A potential limitation of the current study may be the short follow-up period. This short period was chosen to avoid confounding effects due to disease progression and to report acute toxicity due to the treatment. The study is also limited by the small number of participants treated in only one center and the fact that the first assessment was performed with a medical expert, while the second assessment was only answered by the patient himself. In addition, the study is not randomized as treatment decision was made by a tumor board based on clinical factors, imaging and comorbidities. The aim was to identify the best treatment for every single patient which leads to incongruent size of the treatment groups. It is acknowledged that this may cause selection bias. In this study, TACE group had smaller lesions and a significantly better QoL before intervention.

Also this study did not assess QoL in correlation with the therapeutic effect. However, this was not the focus of the analysis.

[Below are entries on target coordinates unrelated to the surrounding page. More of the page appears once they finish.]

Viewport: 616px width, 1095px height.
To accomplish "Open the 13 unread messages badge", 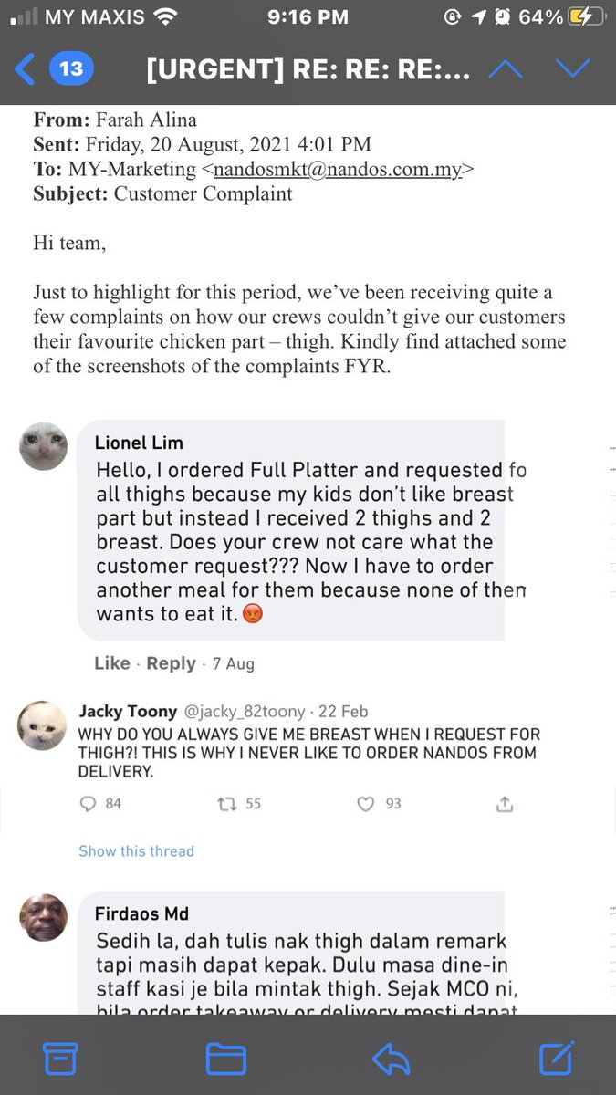I will [x=71, y=69].
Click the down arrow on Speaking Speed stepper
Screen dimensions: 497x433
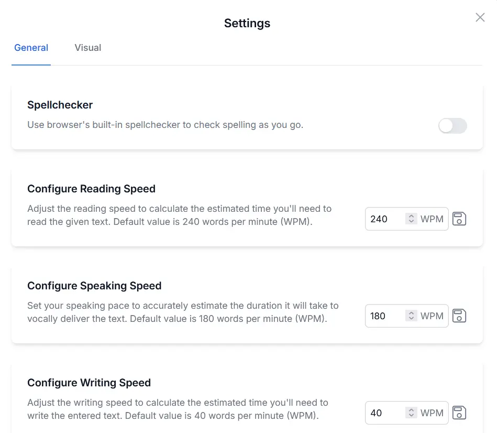point(412,319)
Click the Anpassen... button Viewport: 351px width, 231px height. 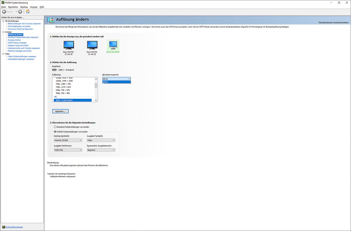pyautogui.click(x=60, y=111)
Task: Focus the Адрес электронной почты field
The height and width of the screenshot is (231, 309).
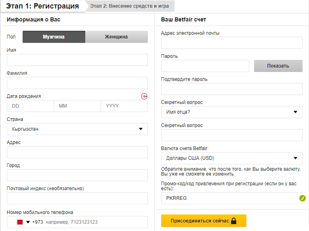Action: pos(231,43)
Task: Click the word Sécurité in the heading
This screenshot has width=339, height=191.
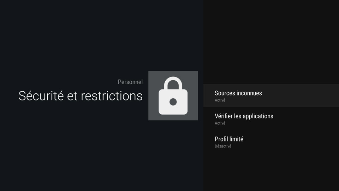Action: [x=41, y=96]
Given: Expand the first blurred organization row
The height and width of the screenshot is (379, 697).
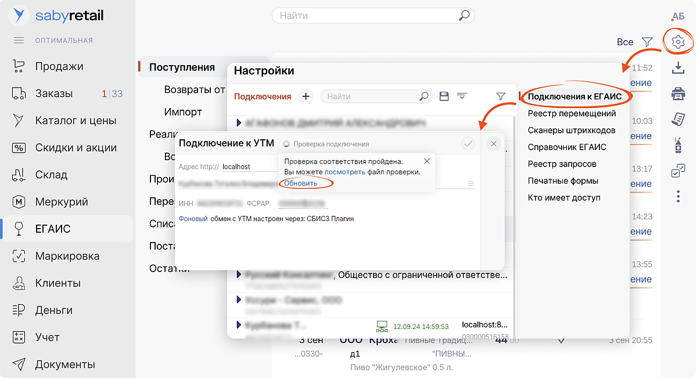Looking at the screenshot, I should 239,122.
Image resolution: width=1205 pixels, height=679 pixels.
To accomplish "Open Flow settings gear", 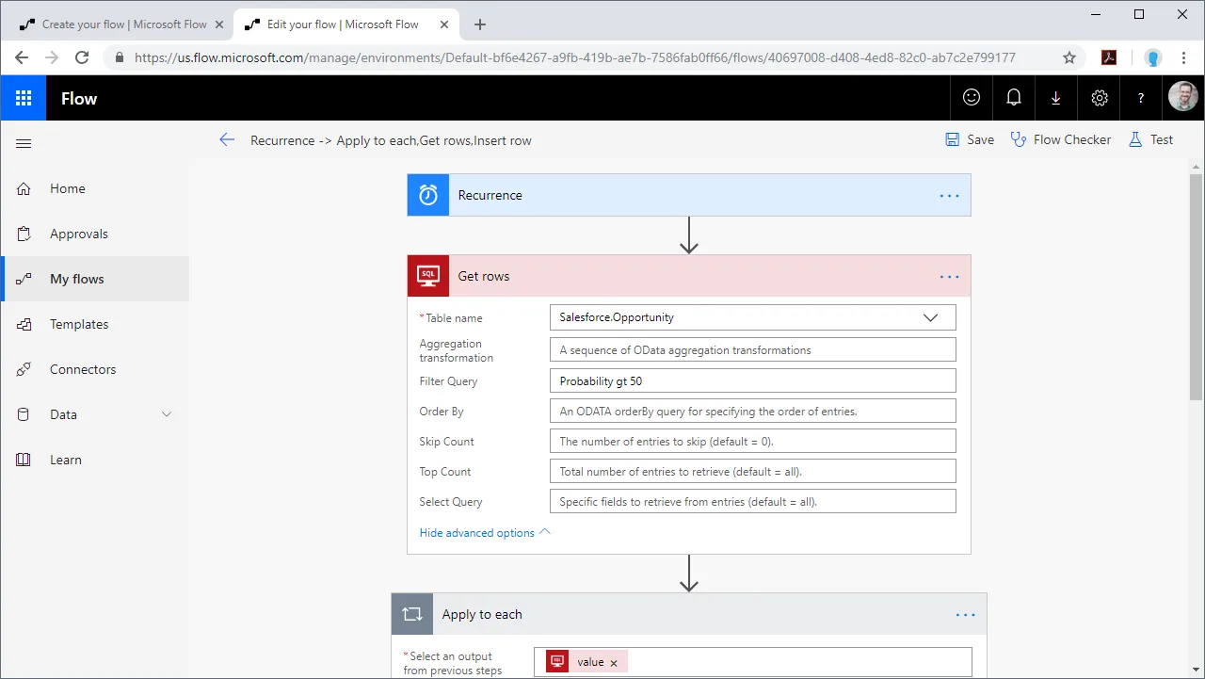I will (x=1098, y=97).
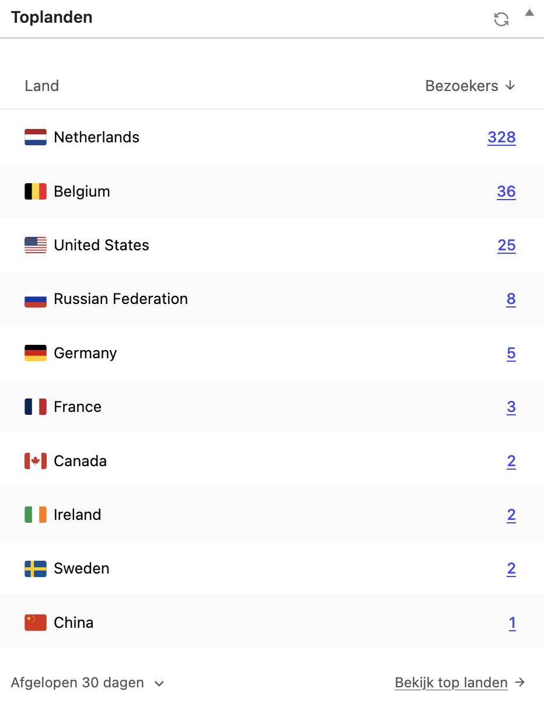This screenshot has height=706, width=544.
Task: Click the Netherlands flag icon
Action: point(36,137)
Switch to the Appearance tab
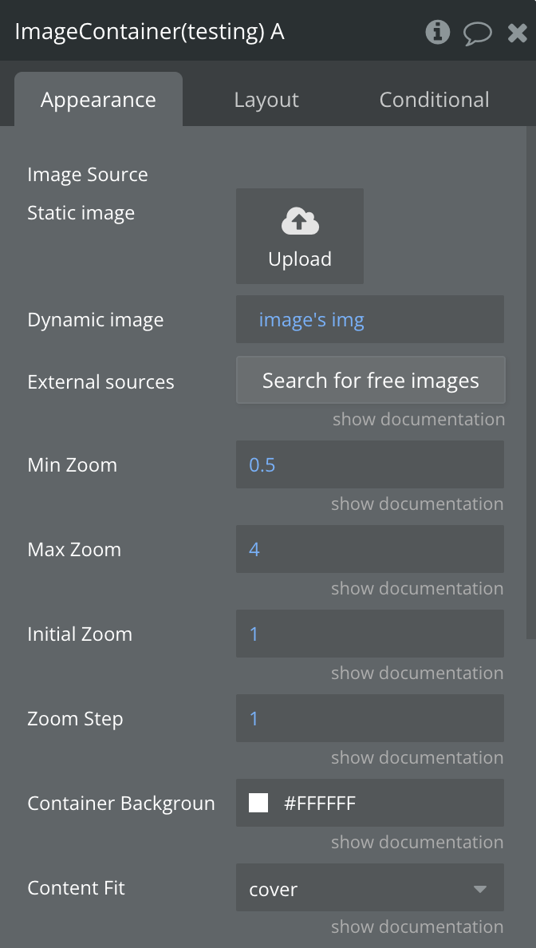 click(x=98, y=100)
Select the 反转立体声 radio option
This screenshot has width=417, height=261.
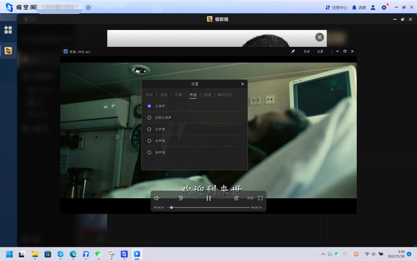tap(149, 117)
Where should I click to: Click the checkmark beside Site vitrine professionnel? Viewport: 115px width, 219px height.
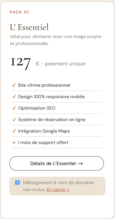pyautogui.click(x=14, y=85)
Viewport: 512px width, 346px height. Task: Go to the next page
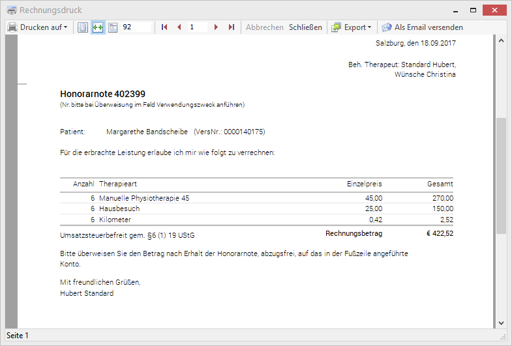[216, 27]
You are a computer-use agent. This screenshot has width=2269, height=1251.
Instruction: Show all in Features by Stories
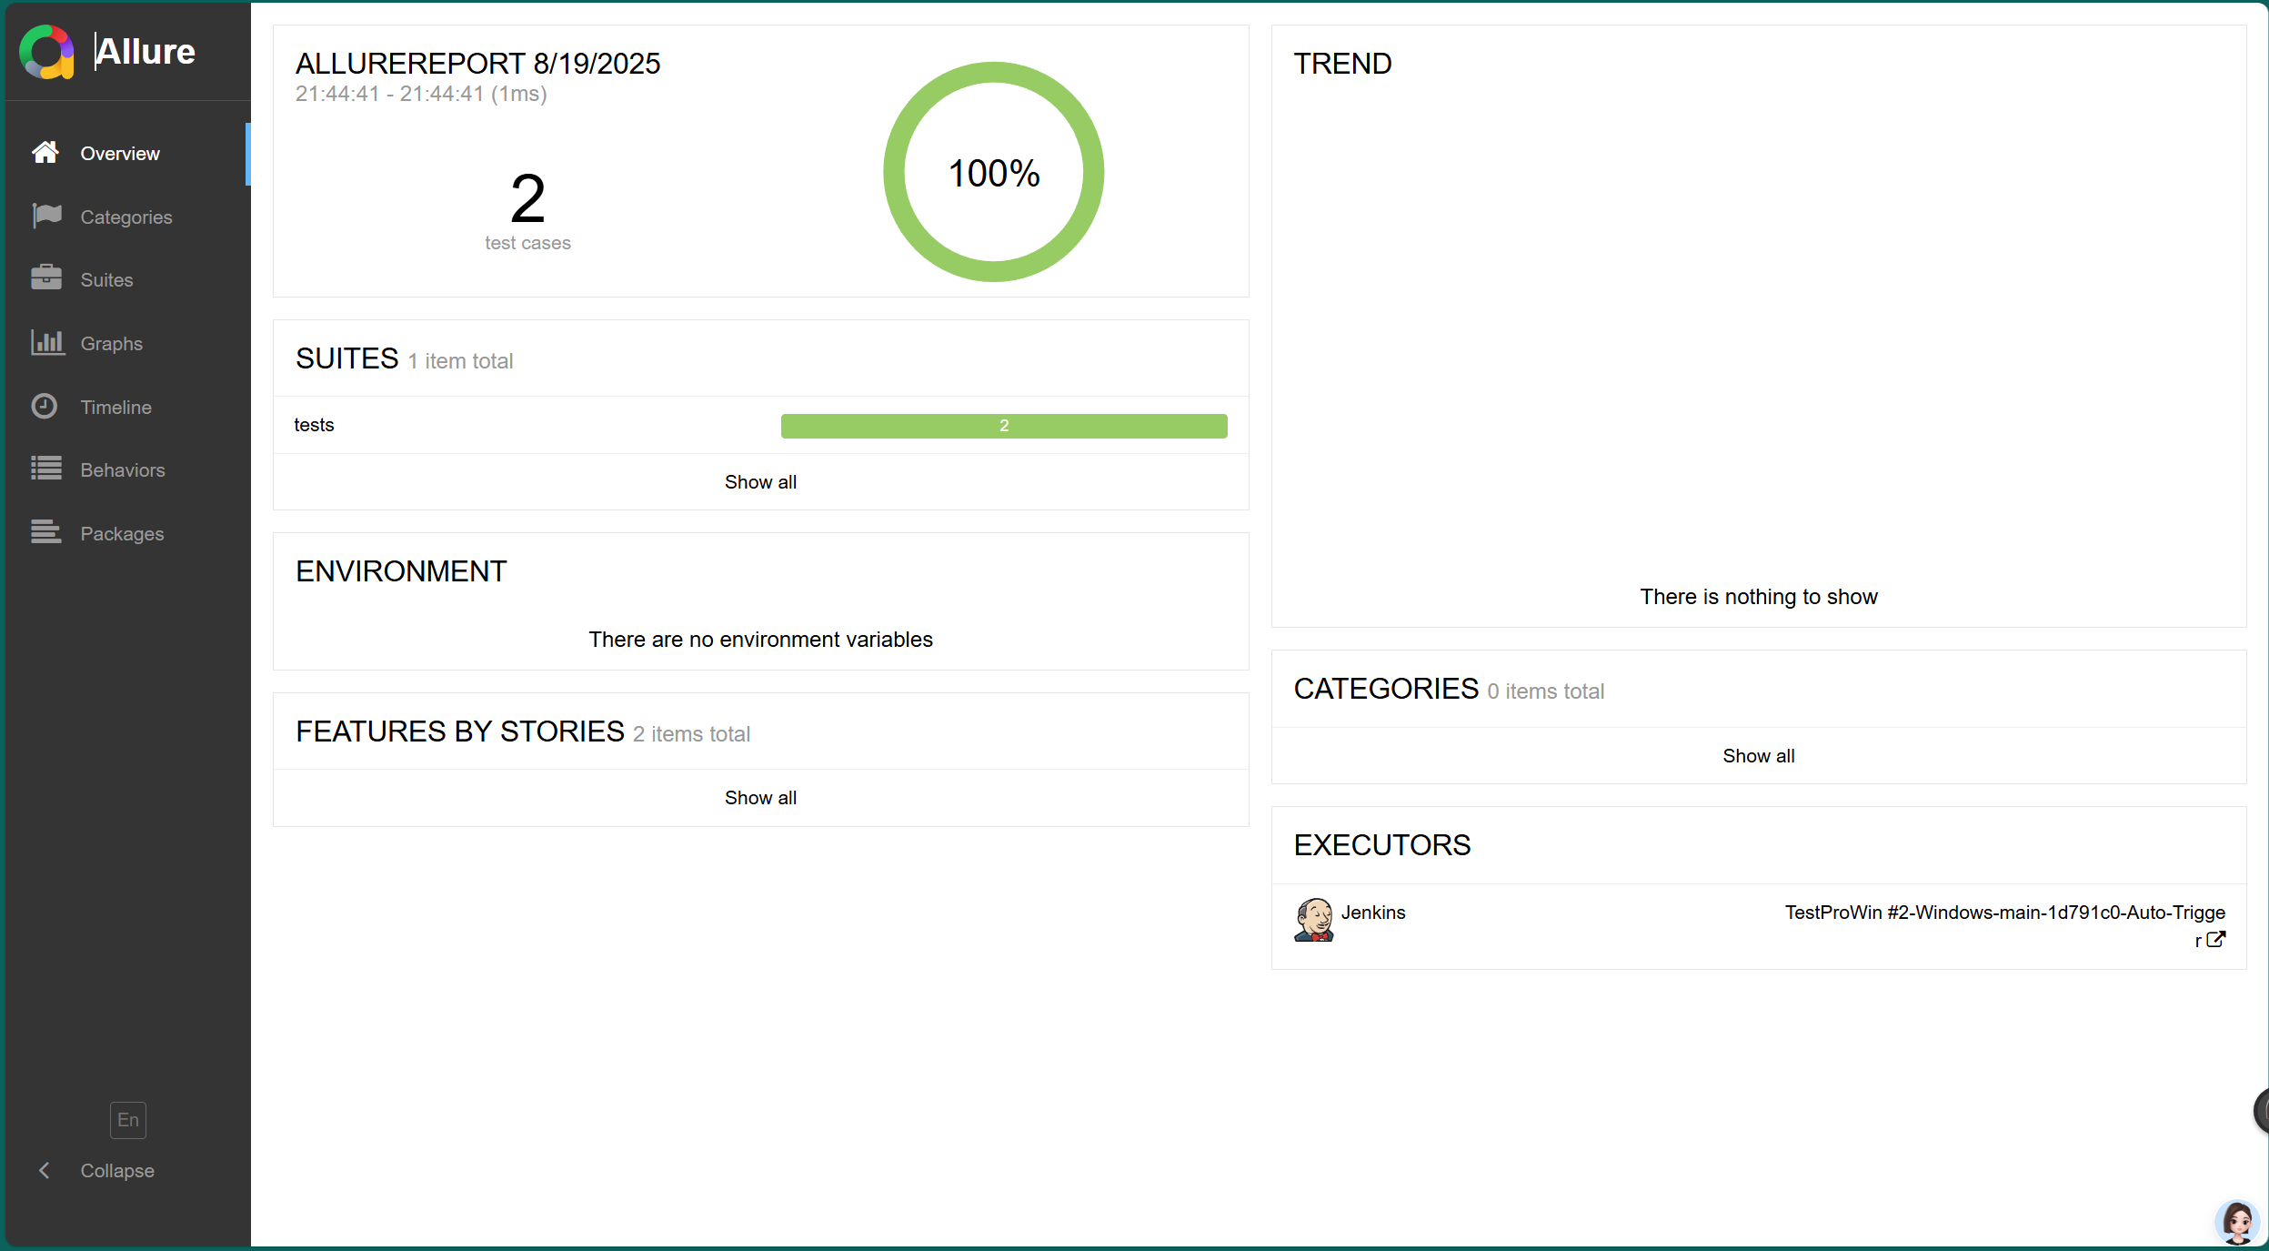click(x=760, y=798)
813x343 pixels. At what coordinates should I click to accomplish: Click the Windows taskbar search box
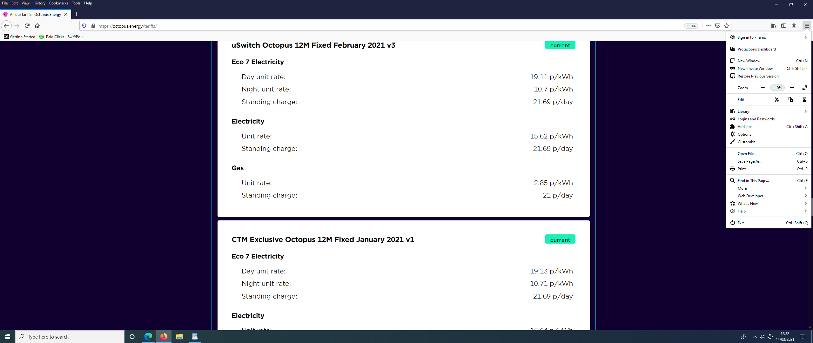pos(70,337)
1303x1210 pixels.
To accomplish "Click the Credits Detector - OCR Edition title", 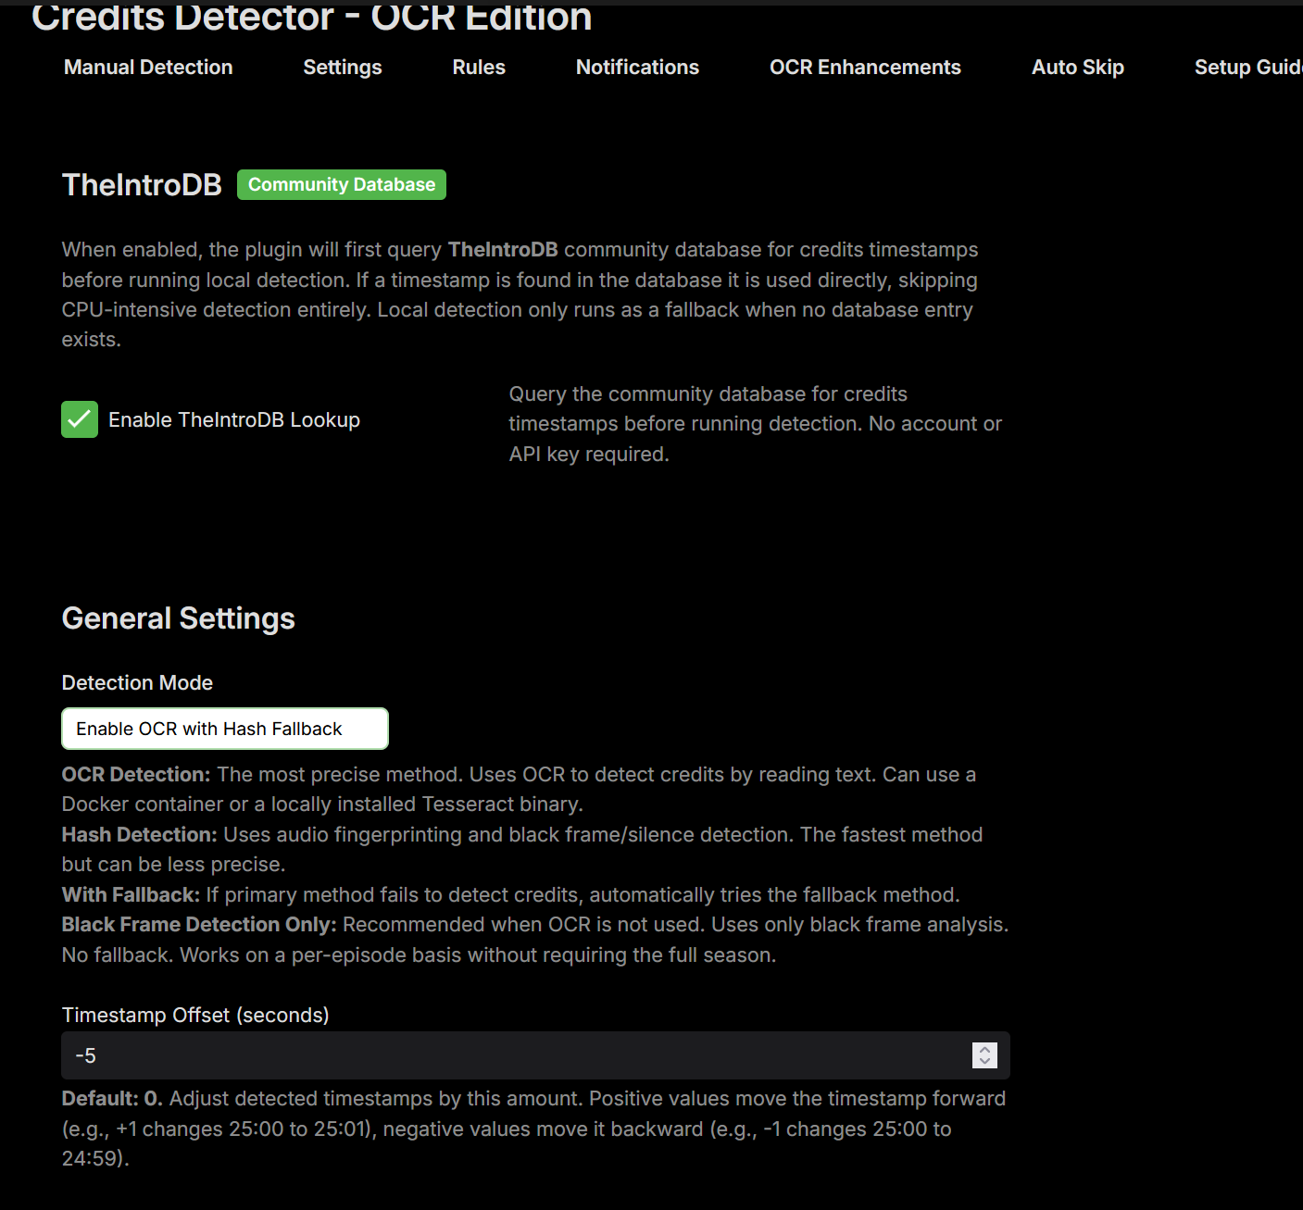I will 312,17.
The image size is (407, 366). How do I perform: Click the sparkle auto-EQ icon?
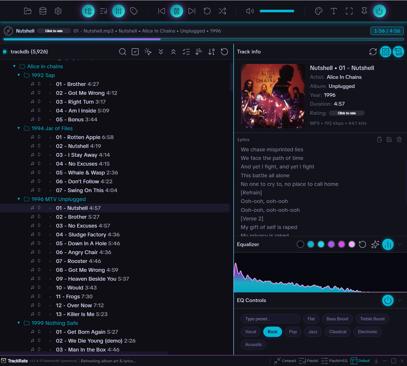[375, 244]
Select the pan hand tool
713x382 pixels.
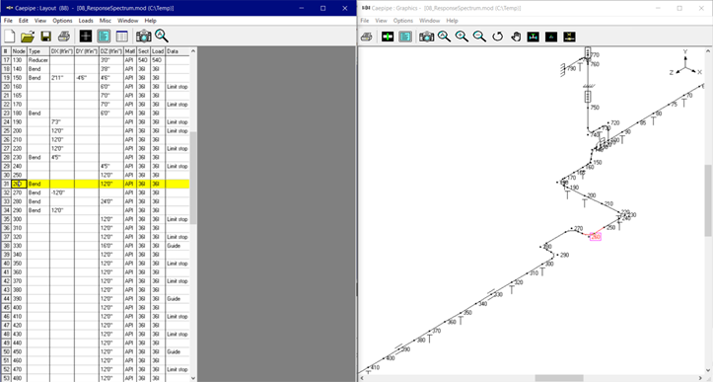tap(515, 37)
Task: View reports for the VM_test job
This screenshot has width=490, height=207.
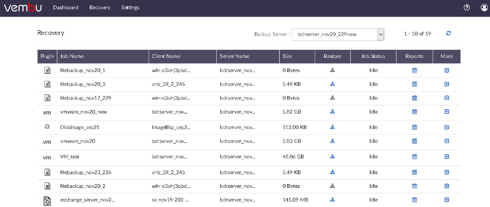Action: coord(415,157)
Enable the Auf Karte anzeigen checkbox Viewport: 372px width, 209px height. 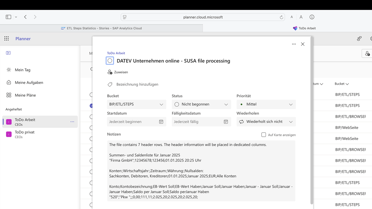(264, 134)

Finally, the study focused its analysis on the initial intervention and did not assess the QoL over a course of treatments, which is also most likely confounded by disease progression.

Conclusion

In summary, neither TACE nor TARE showed a major decrease in QoL after first treatment, but this study suggests that TARE results in a slightly but not significantly better QoL outcome after treatment compared to TACE. This can be even seen in patients with lower baseline and a higher tumor burden. All in all this study shows that TARE as a lobar manner is better tolerated than TACE as a (super-) selective therapy, but with the addition that the work is not clearly in favor for one treatment as statistical evidence cannot be produced.

Standardized QoL assessment has the potential for individual treatment stratification in the future. Furthermore, in times of value-based medicine QoL as an important outcome parameter gains significance to ensure cost-effective use of health care.